Tourism is a large and diverse industry that reaches every corner of the world. Some tourists travel short distances whereas others travel very long distances. Tourists may travel:
- Locally, not far from home (e.g. a weekend in a hotel in the city)
- Within the region - traveling by car, bus, or rail
- Interstate (region to region, county to county)
What's Different About this Diploma?
Options to choose electives that you don't find in similar diplomas elsewhere.
- A longer, more in depth diploma than what is offered at many other colleges (Compare the duration -1500 hours). Study more, learn more, go further in your career or business.
- A stronger focus on learning (some colleges focus more on assessment than we do -but we believe that what you learn is what makes the difference)
- Exceptional tutors...compare the qualifications and experience of our staff (see staff profiles at ... http://www.acsedu.com/about-us/our-staff.aspx) ....after all, it doesn't make sense to choose where to study if you don't first know who will be teaching you.
ACS follows the old fashioned idea that “the student comes first”. Our staff are told to treat every student as an individual and respond promptly to their enquiries; the facilities we have developed and continue to develop, are all focused on that goal. Facilities include:
- Offices in two time zones (UK and Australia) –which means an international team of academics are responding to students 5 days a week and 16 hours a day.
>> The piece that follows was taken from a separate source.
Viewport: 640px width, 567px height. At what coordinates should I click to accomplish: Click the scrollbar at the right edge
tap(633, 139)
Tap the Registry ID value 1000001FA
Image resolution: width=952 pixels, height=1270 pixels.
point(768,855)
- An online student room with unique resources that are only available to students studying our courses, including online library.
- Bookshop offering quality downloadable e books
- A data base of 20 million words of unique information written by our staff over 3 decades that can be drawn upon if needed by academics for use in supporting our students.
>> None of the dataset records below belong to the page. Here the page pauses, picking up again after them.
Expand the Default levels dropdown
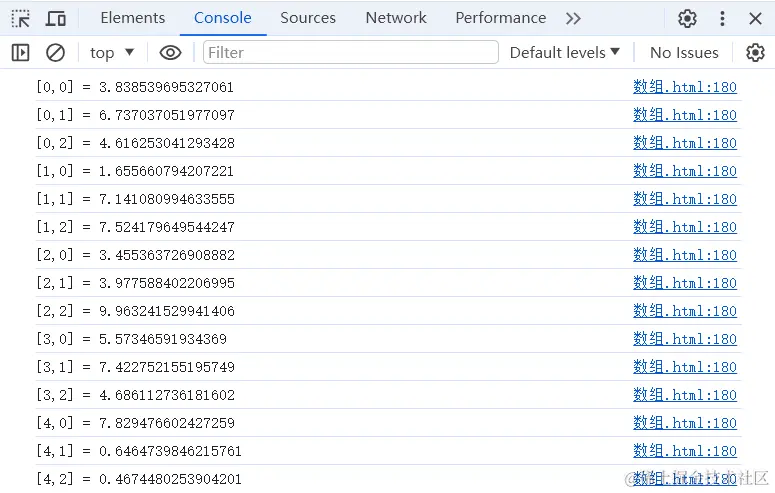 [x=565, y=52]

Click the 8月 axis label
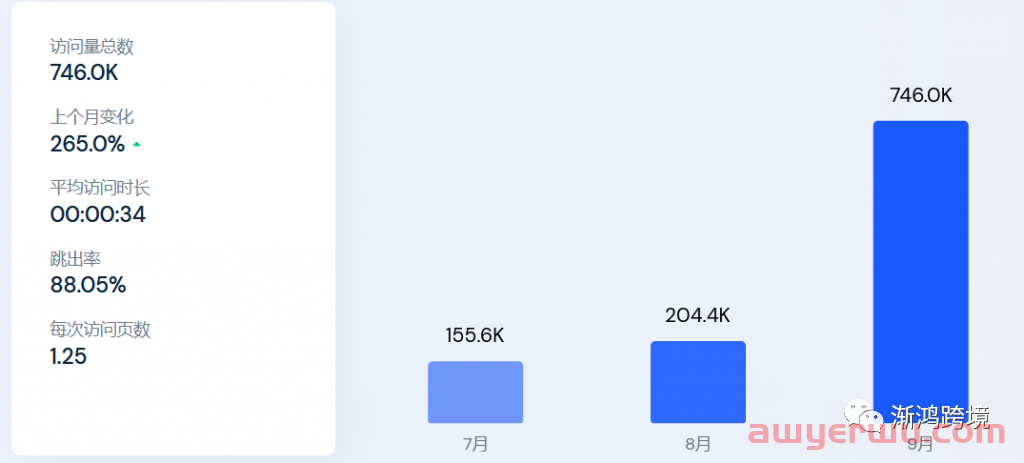(x=698, y=444)

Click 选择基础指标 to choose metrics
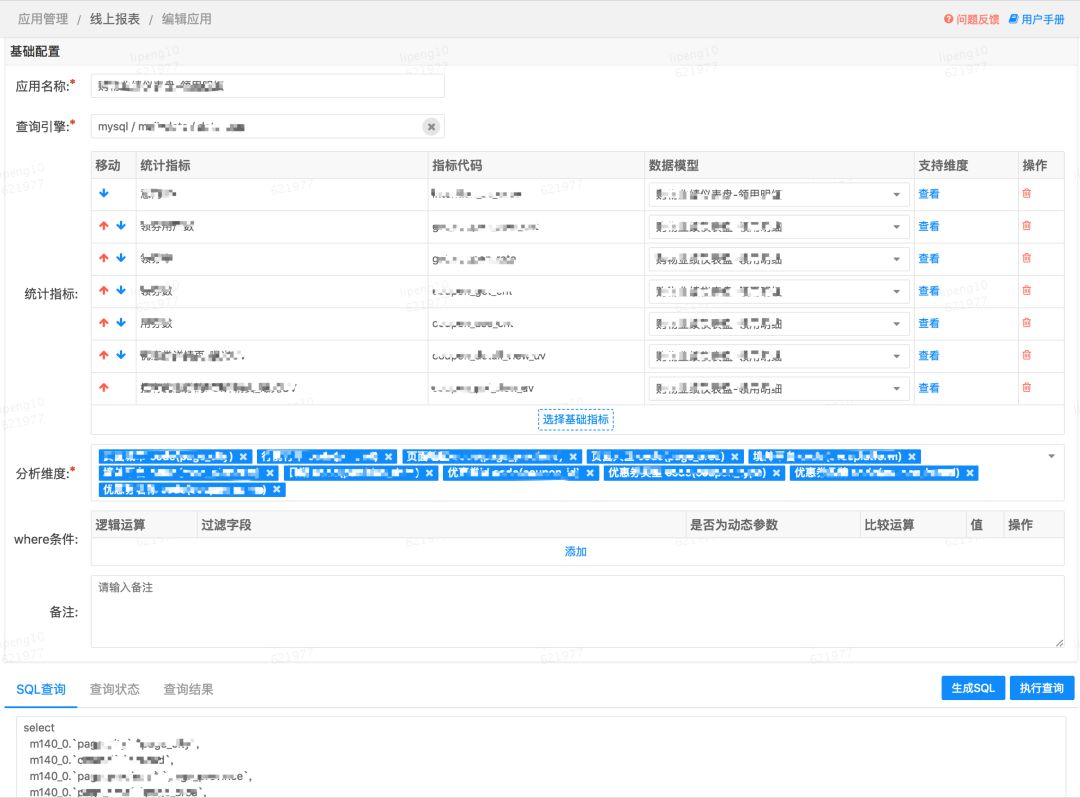[x=576, y=419]
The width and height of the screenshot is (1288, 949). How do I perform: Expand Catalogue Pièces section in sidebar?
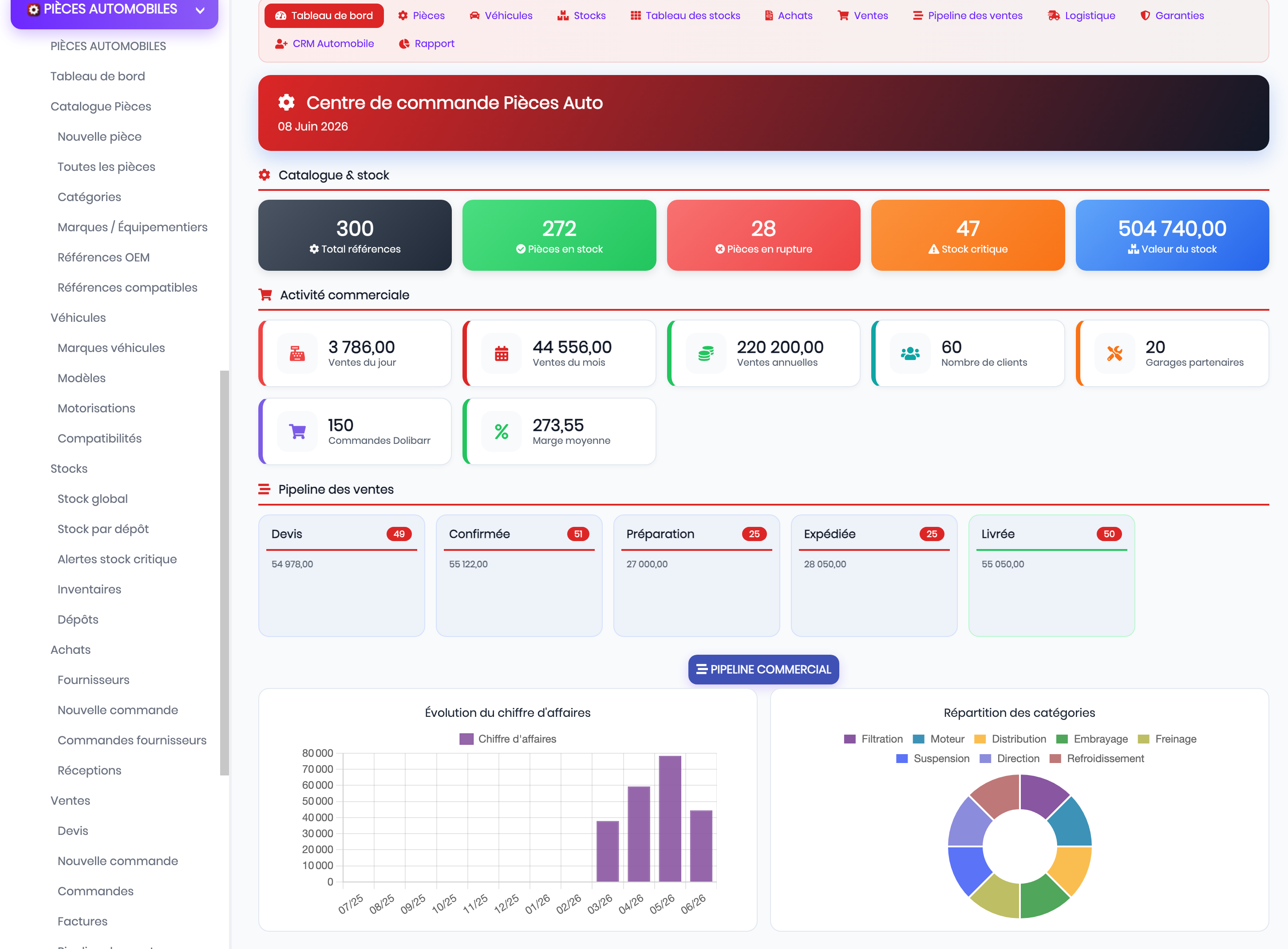100,106
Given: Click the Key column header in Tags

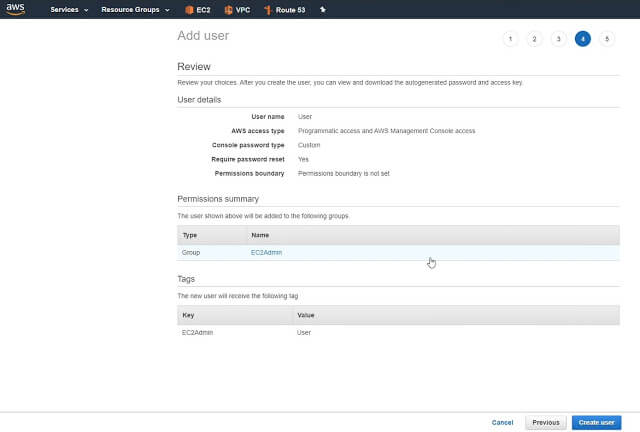Looking at the screenshot, I should click(188, 315).
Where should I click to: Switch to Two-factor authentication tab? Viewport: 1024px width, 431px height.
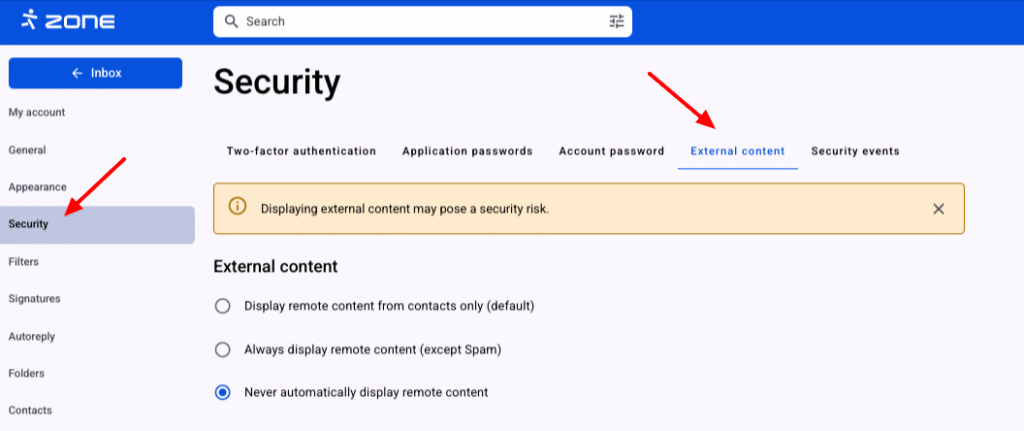point(301,151)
- Systems that ensure assignments are tracked, marked and returned to students, fast -commonly within a round 1 week & rarely more than 2 weeks (note: many other colleges take longer).
- The school is active in social networking and encourages students to connect with us and each other.
- No automated handling of student phone enquiries. When you call you get a real person; or leave a message and a real person will call you back within a day, but more commonly within an hour or two.
- No additional charges for extra tutor support over the phone or email.
- Free careers advice for graduates –It is our policy to provide support and advice to our students even after they graduate. If a graduate needs help with getting a CV together, or advice on setting up a business or looking for work; they only need ask.
- The quality of academic staff is higher than many other colleges.
Study alone can never guarantee career success; but a good education is an important starting point.
Success in a career depends upon many things. A course like this is an excellent starting point because it provides a foundation for continued learning, and the means of understanding and dealing with issues you encounter in the workplace.
When you have completed an ACS course, you will have not only learned about the subject, but you will have been prompted to start networking with experts in the discipline and shown how to approach problems that confront you in this field.
This and every other industry in today’s world is developing in unforeseen ways; and while that is unsettling for anyone who wants to be guaranteed a particular job at the end of a particular course; for others, this rapidly changing career environment is offering new and exciting opportunities almost every month.
If you want to do the best that you can in this industry, you need to recognise that the opportunities that confront you at the end of a course, are probably different to anything that has even been thought of when you commence a course.